GMmaxhostdelay at 100 ms
GMlinktolerance at 30 seconds
  •  If more than a third of the I/Os are extremely slow and that happens repeatedly for 30 seconds, then the internal system controls will terminate the busiest relationship in the stream
  • Looking for short periods of extreme slowness
  • This has been suggested as something to use (after doing your own careful testing) in a VMware environment given that VMware does not tolerate long-outstanding I/Os. (Perhaps a little more moderate would be something like 10, 60 rather than 100, 30).

GMlinktolerance at 0 seconds

  • Set gmlinktolerance to 0 and the link will ‘never’ go down even if host I/O is badly affected. This was the default behaviour back in the very early days of SVC/V7000 replication.

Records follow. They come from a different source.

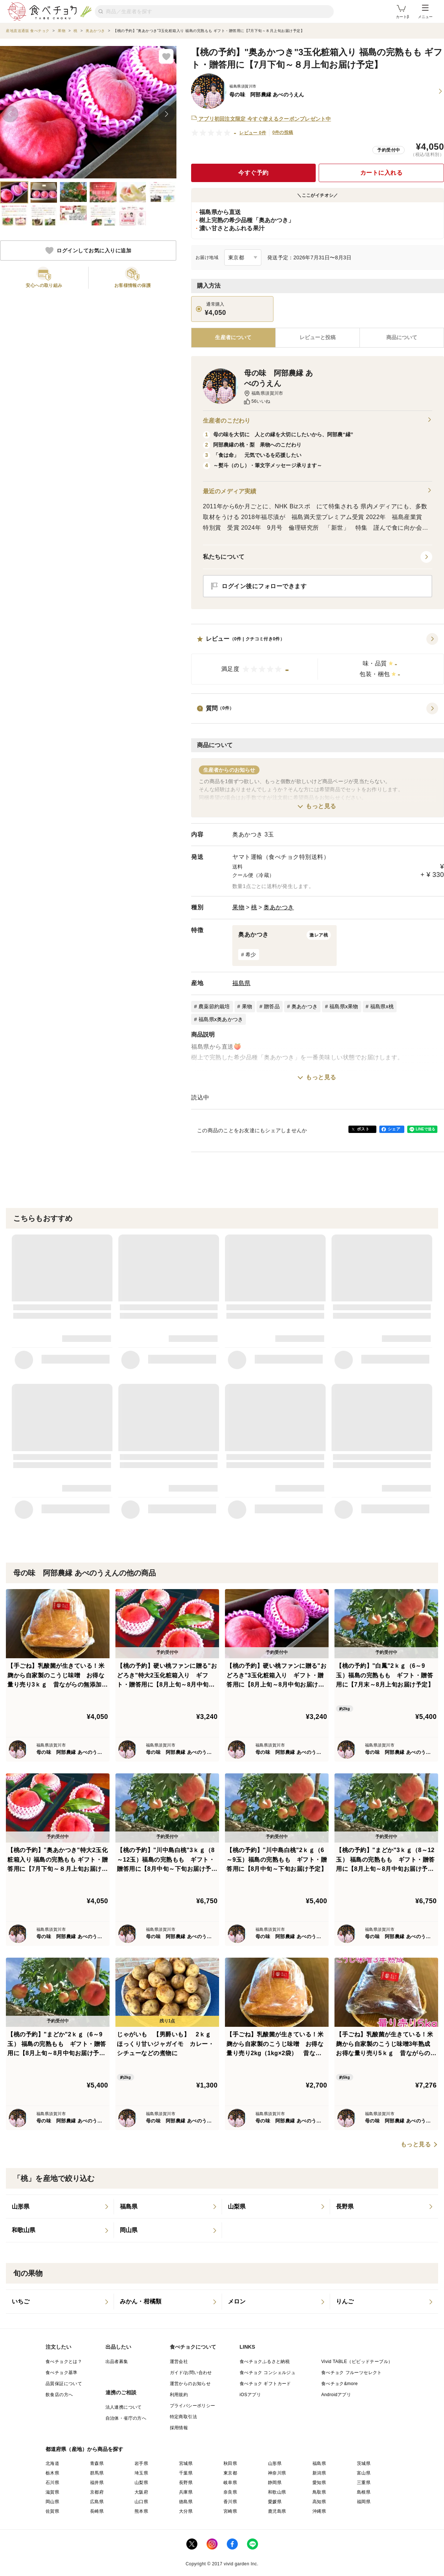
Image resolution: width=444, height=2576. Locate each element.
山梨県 (141, 2482)
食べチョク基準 (62, 2372)
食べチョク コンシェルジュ (268, 2372)
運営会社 (179, 2361)
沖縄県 (319, 2511)
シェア (394, 1129)
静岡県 (275, 2482)
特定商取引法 (183, 2416)
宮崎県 (230, 2511)
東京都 (230, 2473)
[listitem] (60, 2206)
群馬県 (97, 2473)
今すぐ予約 (253, 173)
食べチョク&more (339, 2383)
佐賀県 (52, 2511)
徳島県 (186, 2501)
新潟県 (319, 2473)
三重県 (363, 2482)
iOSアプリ (250, 2394)
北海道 (52, 2463)
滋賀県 (52, 2492)
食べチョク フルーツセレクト (351, 2372)
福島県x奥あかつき (220, 1019)
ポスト (363, 1129)
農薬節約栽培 (214, 1006)
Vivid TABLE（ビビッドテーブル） (357, 2361)
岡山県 (52, 2501)
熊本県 (141, 2511)
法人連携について (123, 2407)
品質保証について (64, 2383)
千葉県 (186, 2473)
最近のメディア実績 (317, 491)
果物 (238, 907)
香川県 (230, 2501)
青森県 (97, 2463)
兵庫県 (186, 2492)
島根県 (363, 2492)
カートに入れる (381, 173)
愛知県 (319, 2482)
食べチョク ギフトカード (265, 2383)
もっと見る (321, 806)
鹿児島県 (277, 2511)
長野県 (186, 2482)
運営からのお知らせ (190, 2383)
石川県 (52, 2482)
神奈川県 (277, 2473)
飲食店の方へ (59, 2394)
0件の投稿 (282, 132)
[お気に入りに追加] (166, 56)
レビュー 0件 (252, 132)
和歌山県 (277, 2492)
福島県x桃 (382, 1006)
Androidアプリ (336, 2394)
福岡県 (363, 2501)
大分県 (186, 2511)
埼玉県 (141, 2473)
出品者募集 (116, 2361)
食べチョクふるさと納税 (265, 2361)
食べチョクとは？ (64, 2361)
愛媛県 (275, 2501)
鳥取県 (319, 2492)
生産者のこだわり (317, 421)
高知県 (319, 2501)
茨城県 (363, 2463)
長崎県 (97, 2511)
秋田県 (230, 2463)
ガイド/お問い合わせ (191, 2372)
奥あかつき (279, 907)
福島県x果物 (343, 1006)
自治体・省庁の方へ (126, 2418)
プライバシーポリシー (192, 2405)
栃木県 (52, 2473)
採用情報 (179, 2427)
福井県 (97, 2482)
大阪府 (141, 2492)
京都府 (97, 2492)
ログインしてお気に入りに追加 (88, 250)
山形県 (275, 2463)
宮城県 (186, 2463)
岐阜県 (230, 2482)
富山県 (363, 2473)
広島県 (97, 2501)
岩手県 (141, 2463)
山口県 (141, 2501)
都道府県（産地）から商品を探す (84, 2449)
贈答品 (272, 1006)
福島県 (241, 983)
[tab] (318, 337)
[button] (317, 658)
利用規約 (179, 2394)
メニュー (425, 12)
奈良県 (230, 2492)
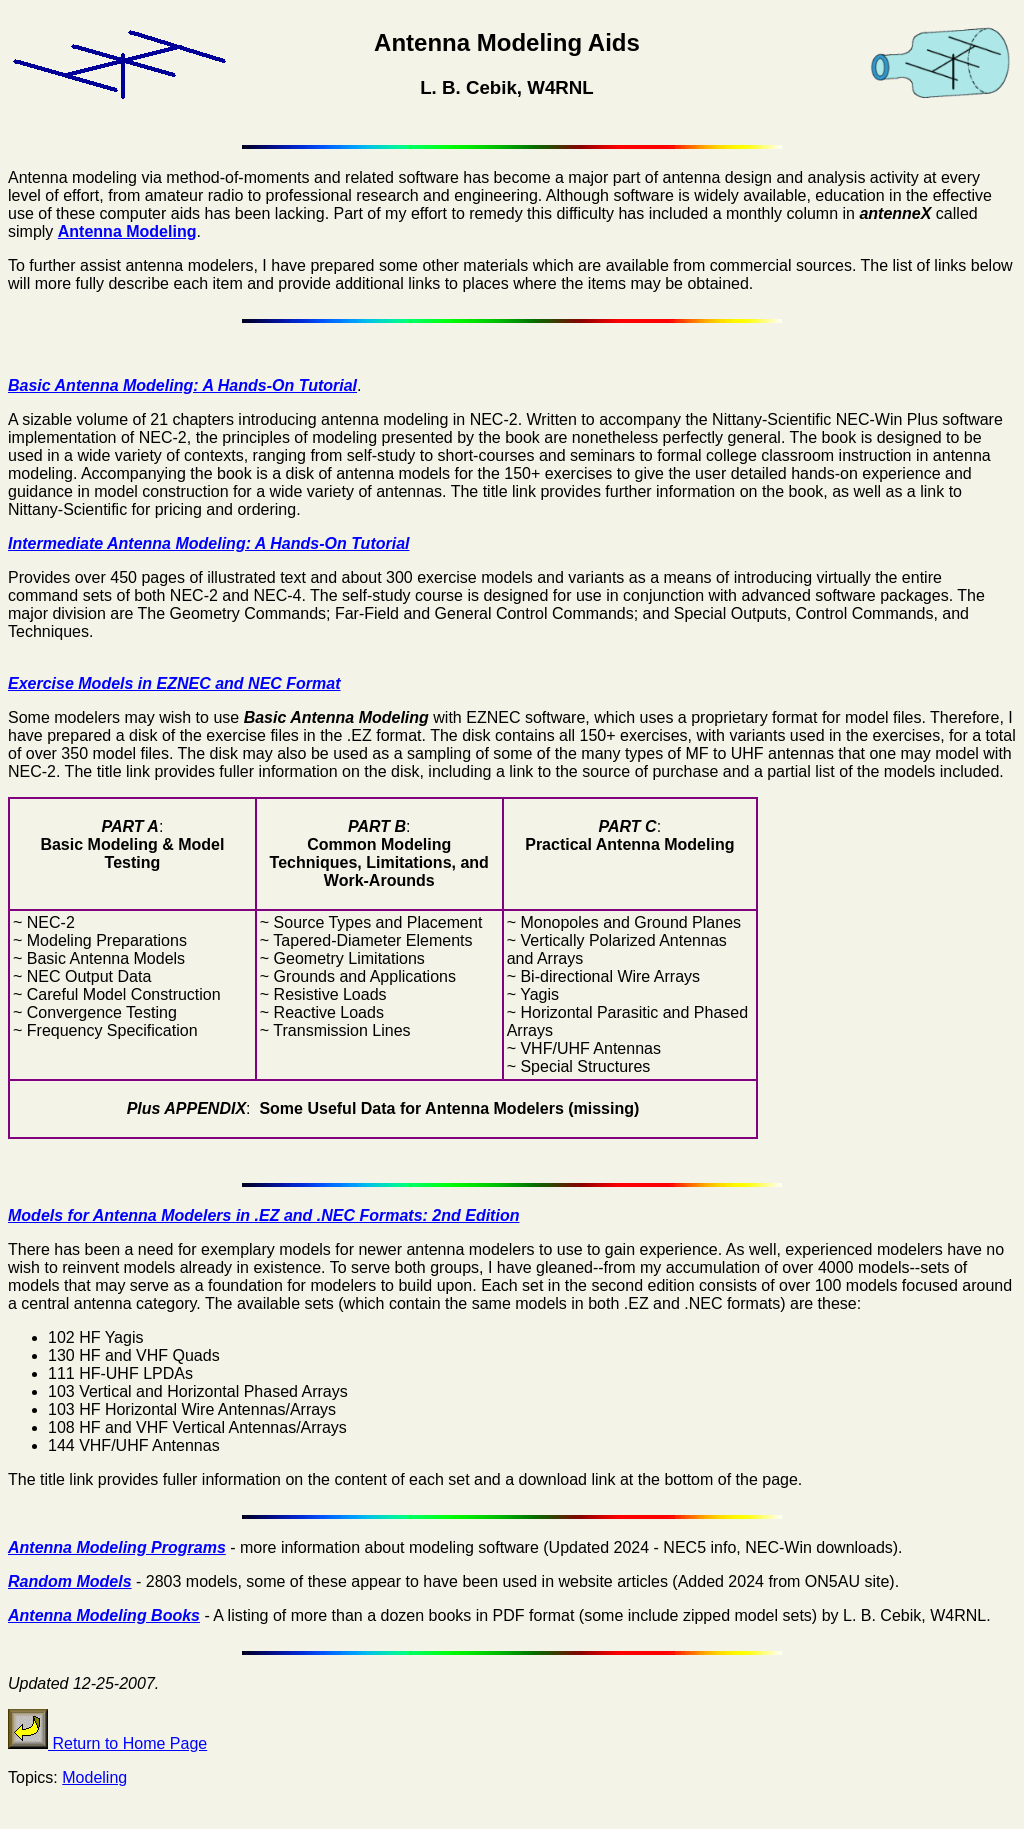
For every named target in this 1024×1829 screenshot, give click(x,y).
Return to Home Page (107, 1743)
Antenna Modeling (127, 231)
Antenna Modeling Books (104, 1615)
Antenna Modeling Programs (117, 1547)
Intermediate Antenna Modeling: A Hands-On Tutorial (209, 543)
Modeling (94, 1777)
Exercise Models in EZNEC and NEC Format (174, 683)
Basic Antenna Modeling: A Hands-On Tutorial (182, 385)
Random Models (70, 1581)
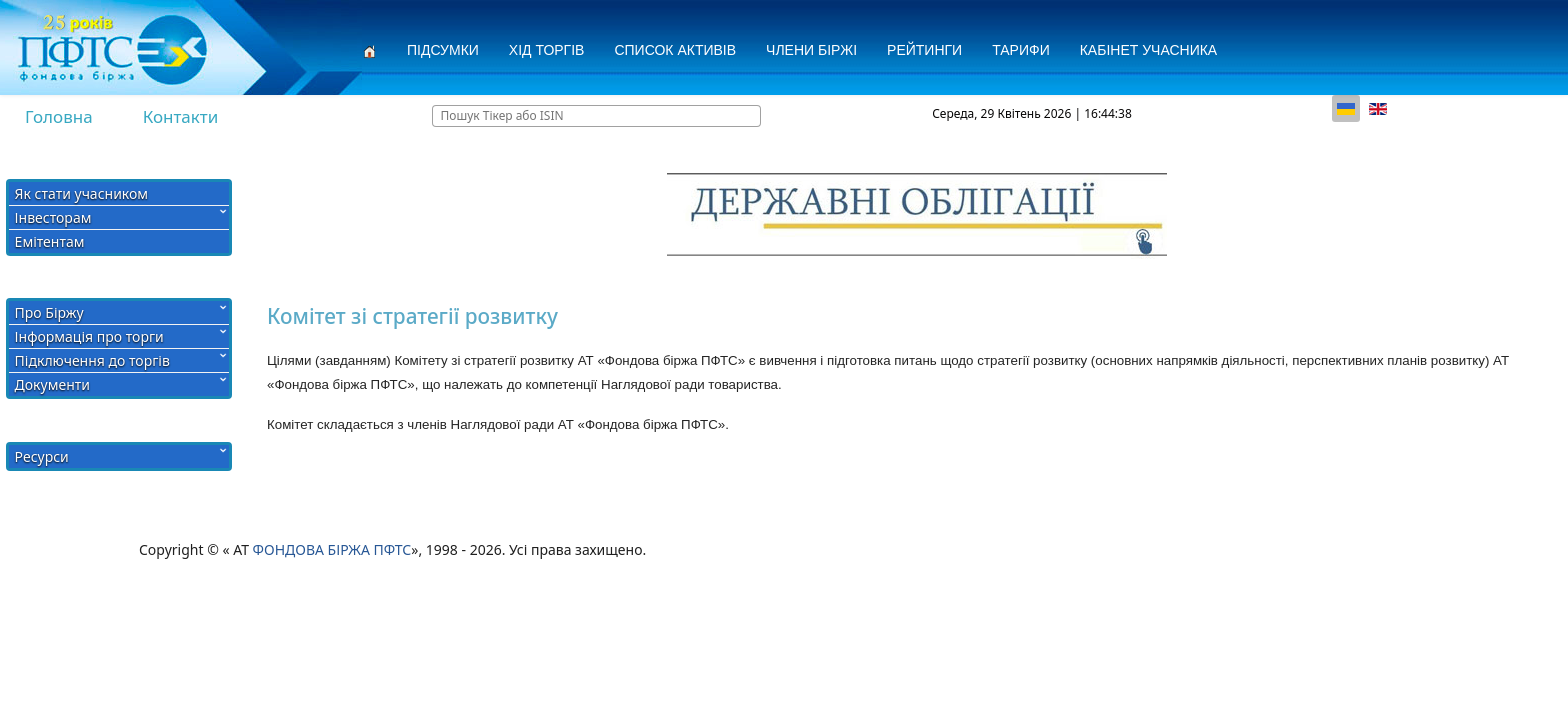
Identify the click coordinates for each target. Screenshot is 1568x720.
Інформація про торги (89, 336)
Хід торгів (547, 50)
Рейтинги (924, 50)
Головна (59, 116)
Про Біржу (49, 312)
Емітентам (50, 241)
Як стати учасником (81, 193)
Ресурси (42, 456)
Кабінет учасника (1149, 50)
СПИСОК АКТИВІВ (675, 50)
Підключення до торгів (92, 360)
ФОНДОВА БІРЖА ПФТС (332, 549)
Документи (52, 384)
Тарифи (1021, 50)
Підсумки (443, 50)
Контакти (181, 116)
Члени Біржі (811, 50)
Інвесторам (53, 217)
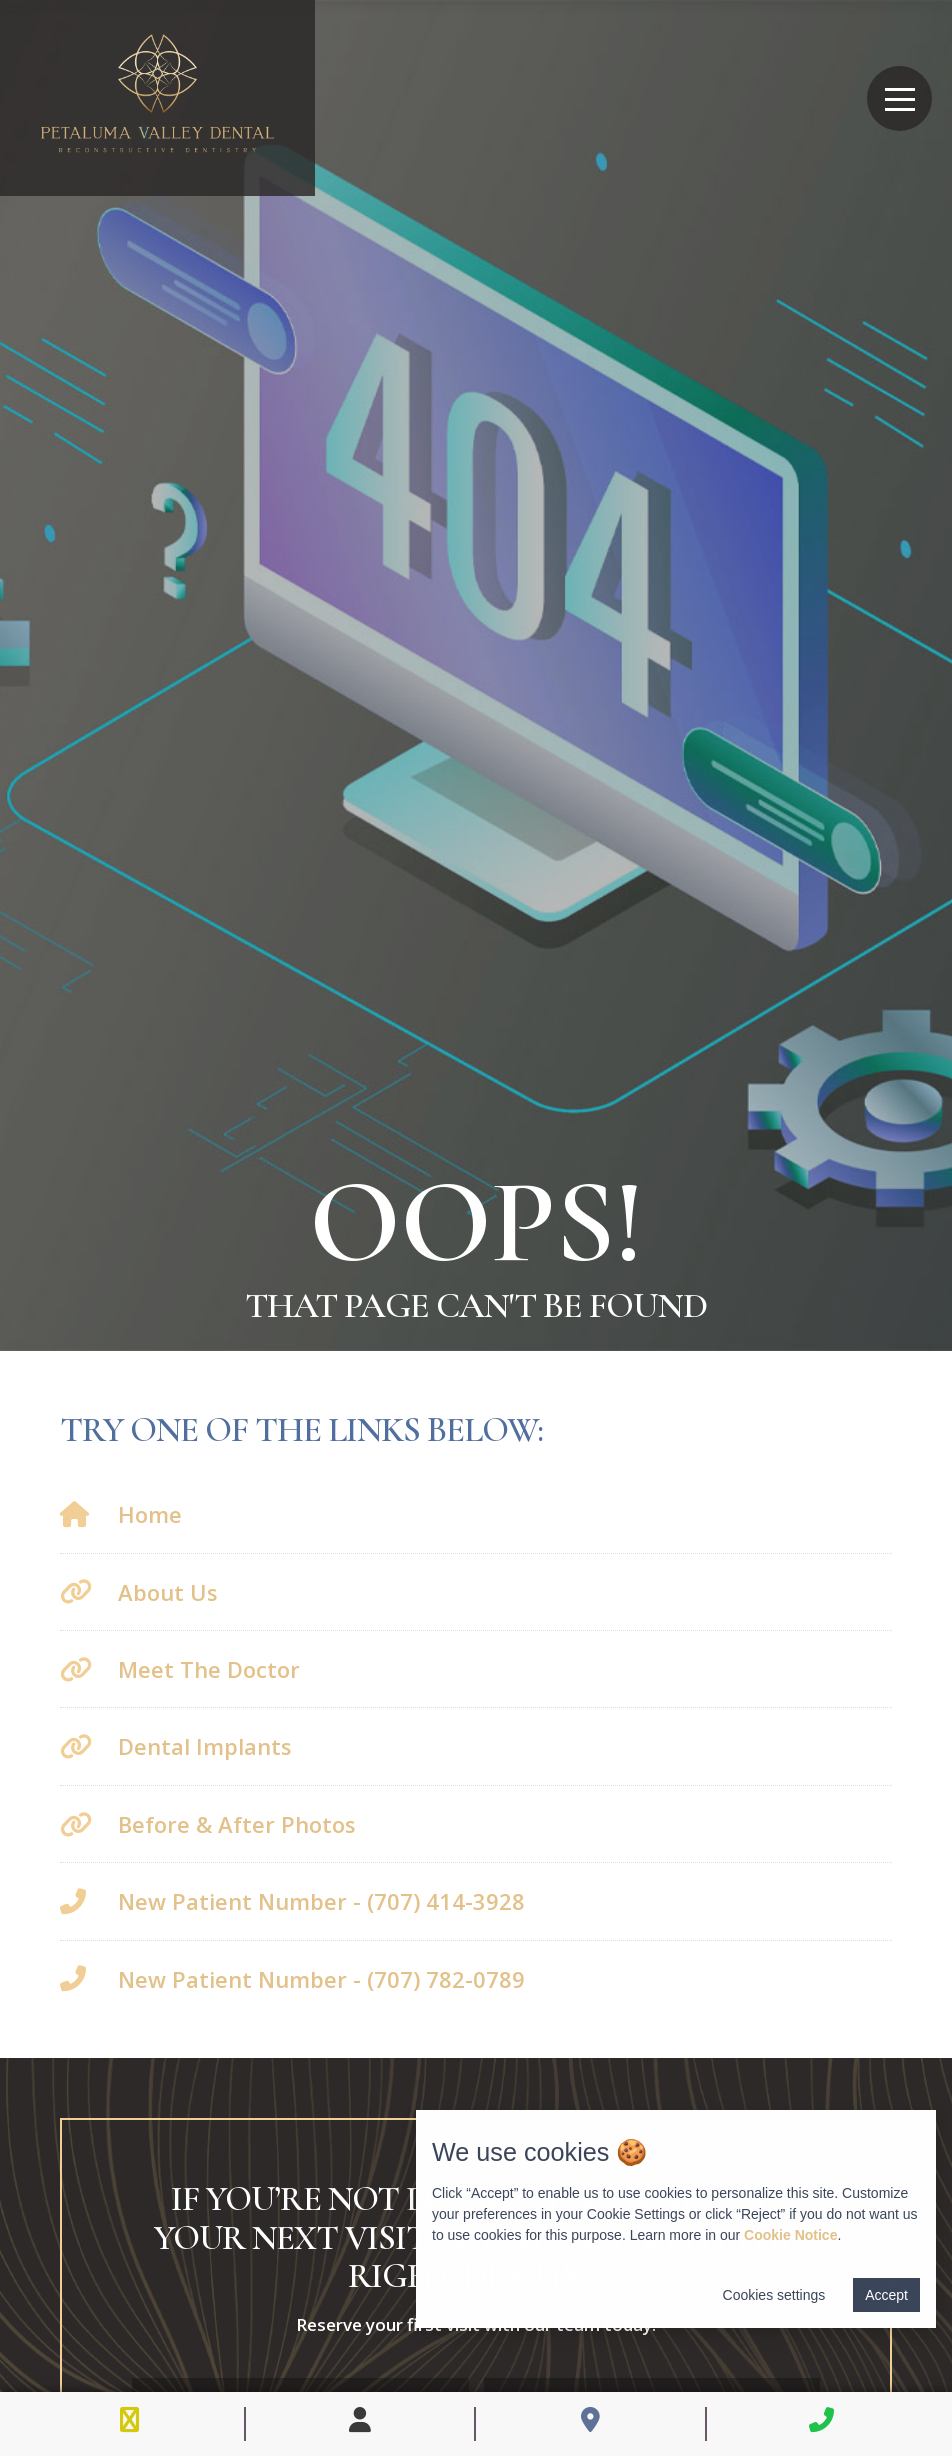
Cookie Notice (790, 2235)
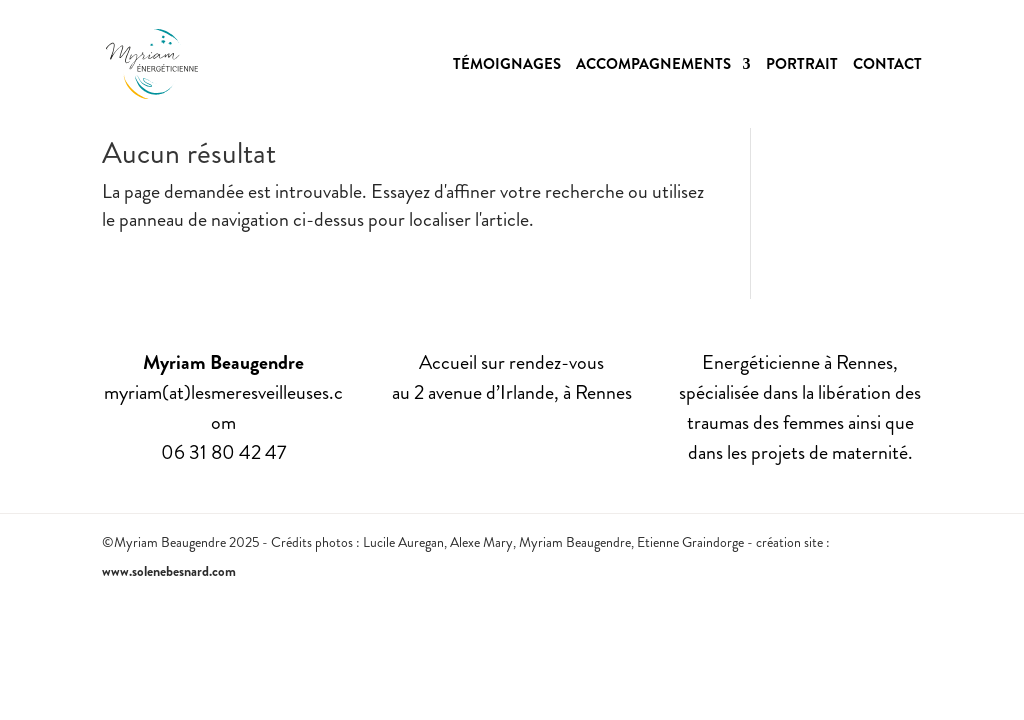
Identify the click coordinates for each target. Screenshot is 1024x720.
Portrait (802, 66)
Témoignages (507, 66)
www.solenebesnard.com (169, 571)
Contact (887, 66)
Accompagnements (653, 66)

At a slightly more detailed level, an approximation of how the gmlinktolerance and mmaxhostdelay are used together is as follows:

  1. Look every 10 seconds and see if more than a third of the I/Os in any one stream were delayed by more than gmmaxhostdelay
  2. If more than a third were slow then we increase a counter by one for that stream, and if not we decrease the counter by one.
  3. If the counter gets to gmlinktolerance/10 then terminate the busiest relationship in the stream (and issue event code 1920)

Hopefully this goes some way to explaining that event code 1920 is an intelligent parameter-driven means of minimizing host performance impact, it’s not a defect in GM. The parameters give you a lot of freedom to choose how you want to run things, you don’t have to stay with the defaults.

Solving another kind of Global Mirror problem back in 1920.